Back then, the blog was hosted on GitHub pages, which used Jekyll to build and serve the blog from a set of markdown files. This was fine to start with, but it used a lot of unfamiliar tech (Ruby, Liquid, markdown extensions) that made it difficult to configure and maintain. It soon bit rotted enough to discourage me from writing in the fleeting moments of inspiration.

I have been taking a break from programming for the past few months and as I return from it to start a job search, I thought I should clean up my online presence. So I decided it was finally time to replace the Jekyll setup.

My initial investigation revealed that GitHub now allows you to deploy pages using GitHub Actions, so you can pick from a plethora of static site generators. However, this time I wanted something very minimal that I could jump back into a year from now and not get bogged down reading outdated docs and updating dependencies.

So, I decided it was finally time to enter the rite of passage that is writing a tool to generate your website.

#Making a list, checking it twice

Such projects go a lot better if I have a clear idea of what I want from them. Otherwise, I spend way too much time playing with the tech and not enough building the thing that needs to exist.
•••••
WHAT THE TASK ASKS: Continue the blog post above about replacing a Jekyll setup with a homemade site generator, starting right after its last sentence.

RECORDS PROVIDED:
•••••
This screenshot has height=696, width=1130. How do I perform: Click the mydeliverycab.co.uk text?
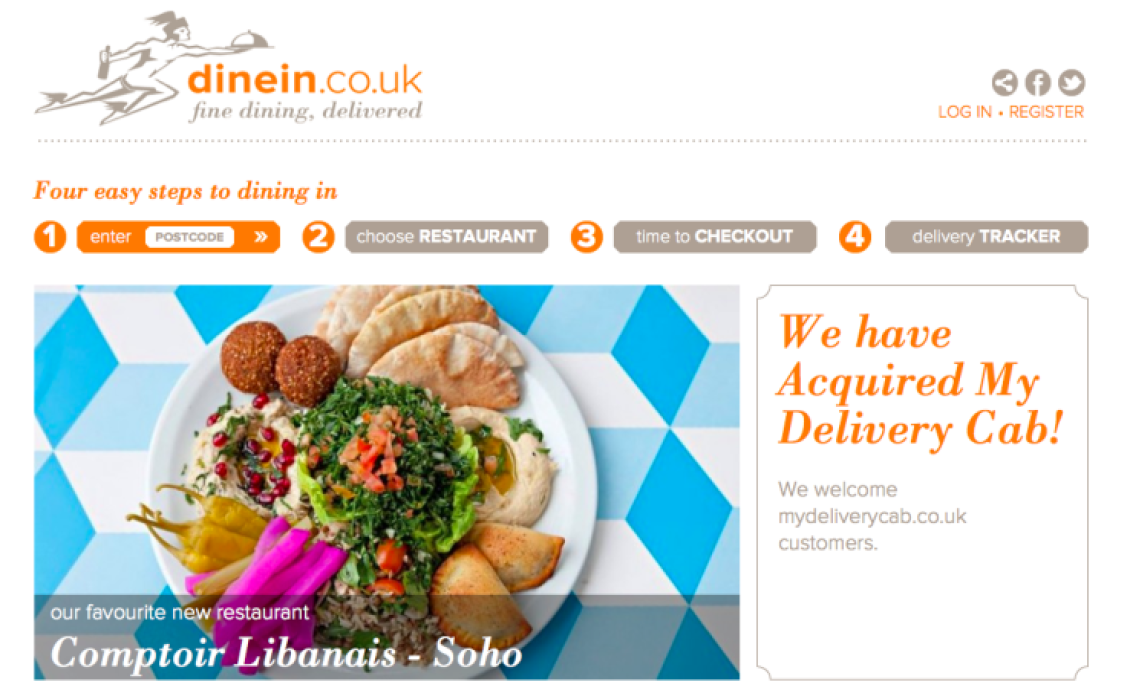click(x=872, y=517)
•••••
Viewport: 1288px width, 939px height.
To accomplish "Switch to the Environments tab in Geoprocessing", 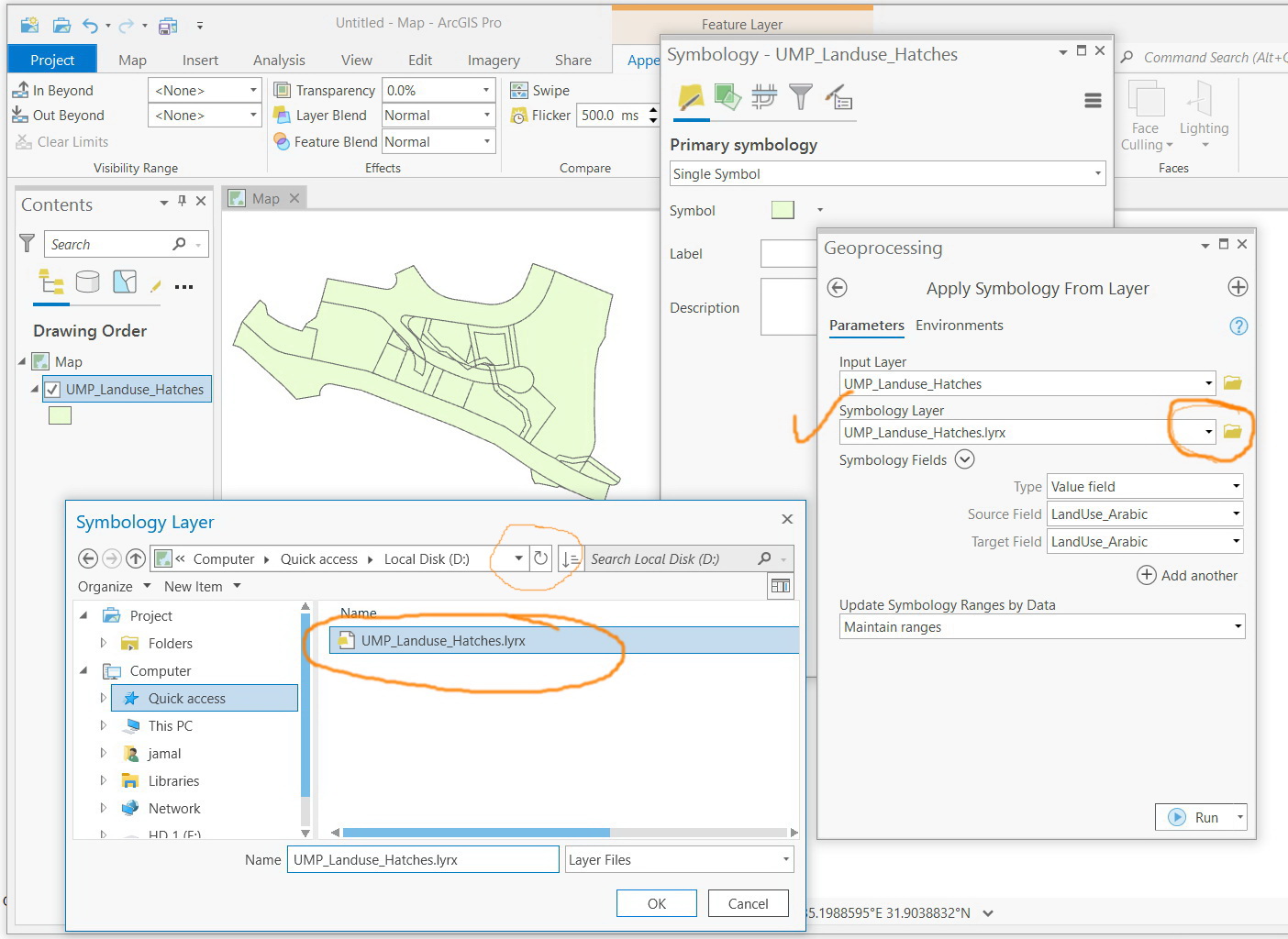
•••••
TASK ANSWER:
I had a rough idea that I wanted a fast, minimal, modern site that introduces myself and hosts my writing. I imagined expanding it out over time to link to more details about my work and side projects.

My previous home page was a small 3d business card¹ that didn't link to my blog². The site and the blog were hosted via separate GitHub repos, where the home page was just a static site and the blog was generated by Jekyll.

There were a number of things I liked about the old blog — posts authored in markdown³, footnotes, math, syntax-highlighting, heading permalinks, dates in urls, autogenerated RSS feed, SEO and OpenGraph tags etc.

So I made a checklist of the features I wanted in the new setup and got cracking.

#First, we prototype...

I first wanted to see how feasible it was to write something that could generate a site with similar functionality without the same complexity as before.

My plan was to find a way to convert the markdown content of posts to html, wrap it in some scaffolding to form a valid html document and save that to a static directory that the public site could be served from. Even better if this could be done automatically in a GitHub Action.

I have been learning Rust lately and using it for Advent of Code, so I briefly wondered if I should use it for this project as well. I decided against it quickly, because so far it hasn't proved great for prototyping and the ecosystem of markdown related tooling was much bigger in JS.

So I started with a node+TypeScript project. I used react-markdown (which uses unifiedjs and plugins) to parse the markdown posts, wrapped them in a component and serialized them to corresponding html files.

For styling, I like the utility file approach⁴ of writing out generic classes like .font-small and using those to style components. We used this approach at Airtable and it felt much more productive than the traditional approach of using CSS. I created one from scratch, allowing that I might switch over to a framework, but didn't want the overhead from the start.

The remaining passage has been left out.